Medicine is an empirical science. They do less of things that don’t work and more of things that do work. The trick is what does it mean “to work.” This is where the myopia comes in. What works is what works for the hospital – patient goes home. As with anything, it depends on the question you ask. Does procedure X lead to more rapid discharge from the hospital? vs Does procedure X produce a better quality of life in the long term (1, 5, 10 years down the road)? Most, by a long shot, medical studies ask the former or if they ask the latter, they do so with a short follow up time in the range of weeks.
I hope you’re doing okay.
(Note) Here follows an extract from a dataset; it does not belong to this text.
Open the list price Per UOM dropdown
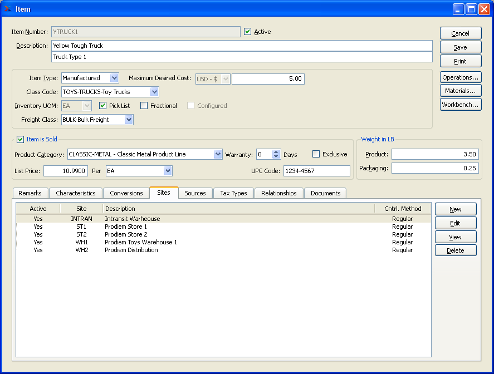 pos(168,171)
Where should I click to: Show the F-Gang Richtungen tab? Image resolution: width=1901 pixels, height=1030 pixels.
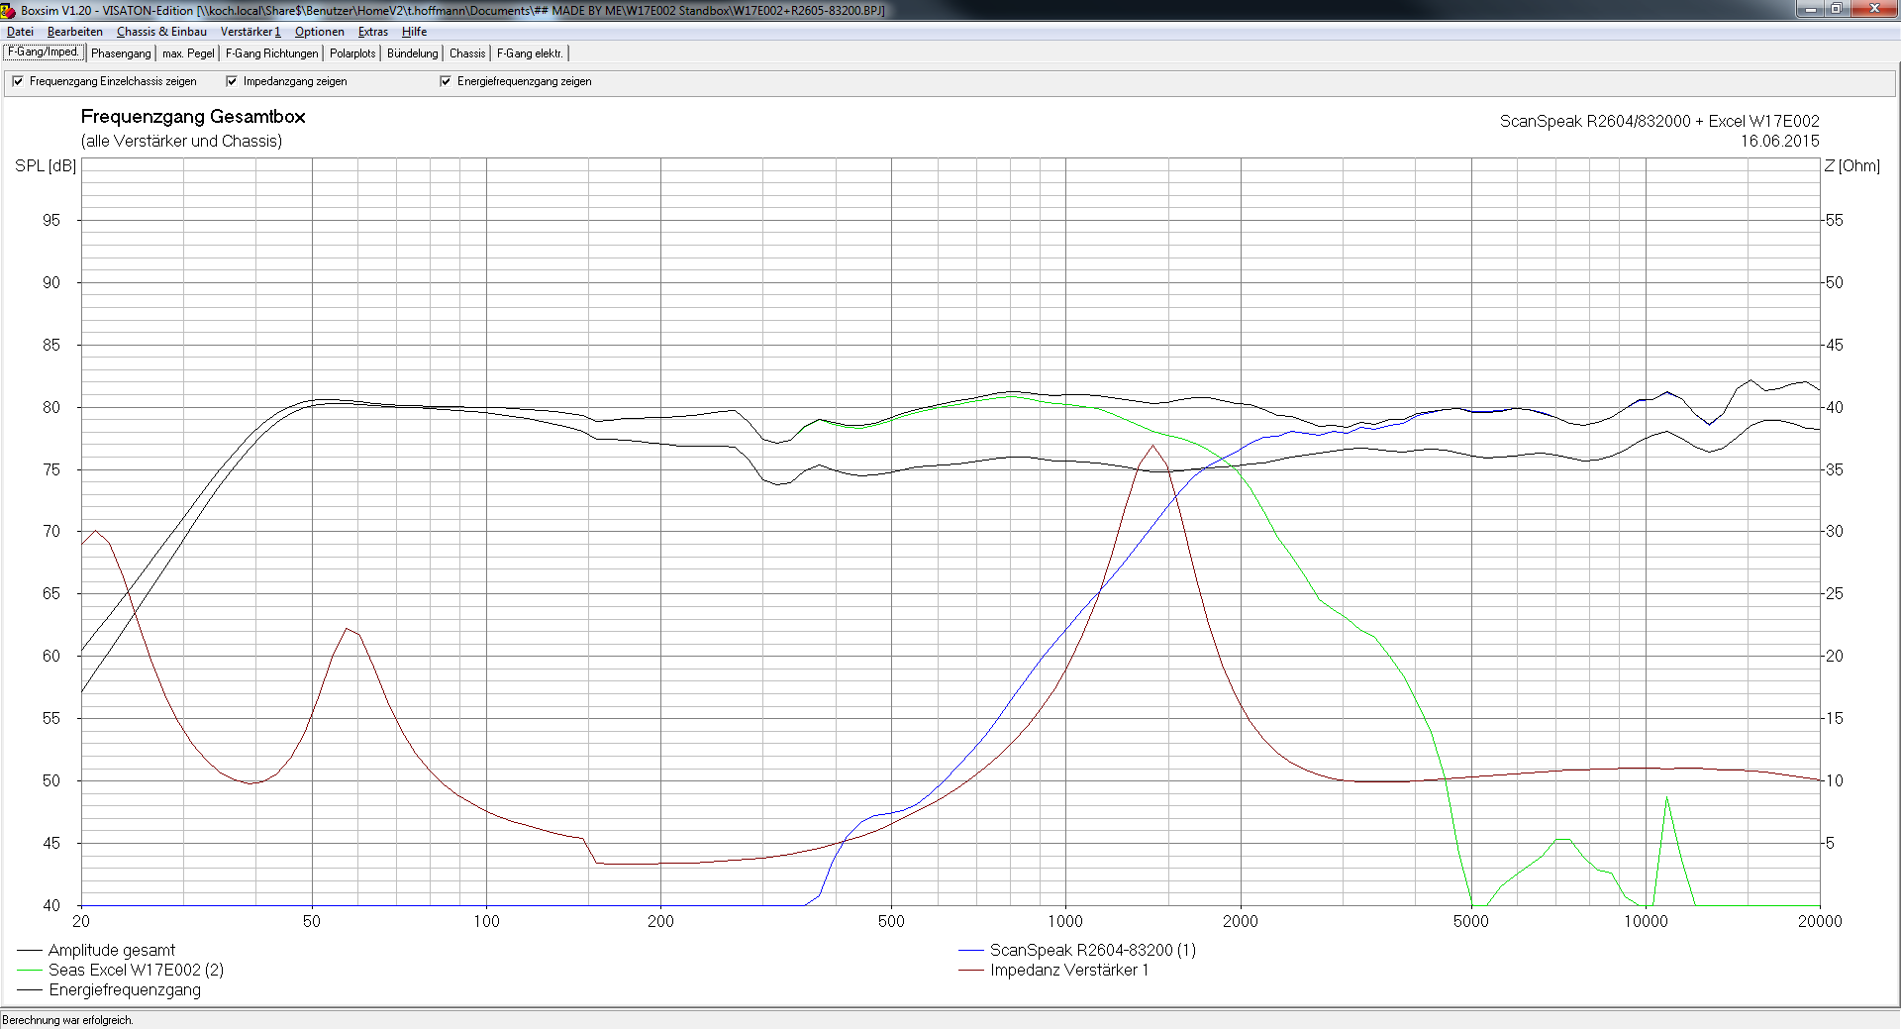coord(271,53)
Sounds as though that was a frightful experience,
Thanks for your reply, I’m fine and still have no memory of the accident (fall off ladder), but as the wife of a neurosurgeon and a speech pathologist, I’m still upset by the OT testing as I was so heavily medicated they couldn’t have obtained any reliable results. This experience has definitely altered the way I approach head injury patients early in their hospital course.
Hi Peggy, I sent your blog to my brother (owner of the brain shown above) and his doctor friend Steve who made this observation – “Hi Kit. If you look carefully at your scans in addition to the SDH you will also see an advanced case of chronic bilateral biventricular interstitial stubbornness!!”
Love that!!! I clearly have lots to learn from Steve about reading brain scans!!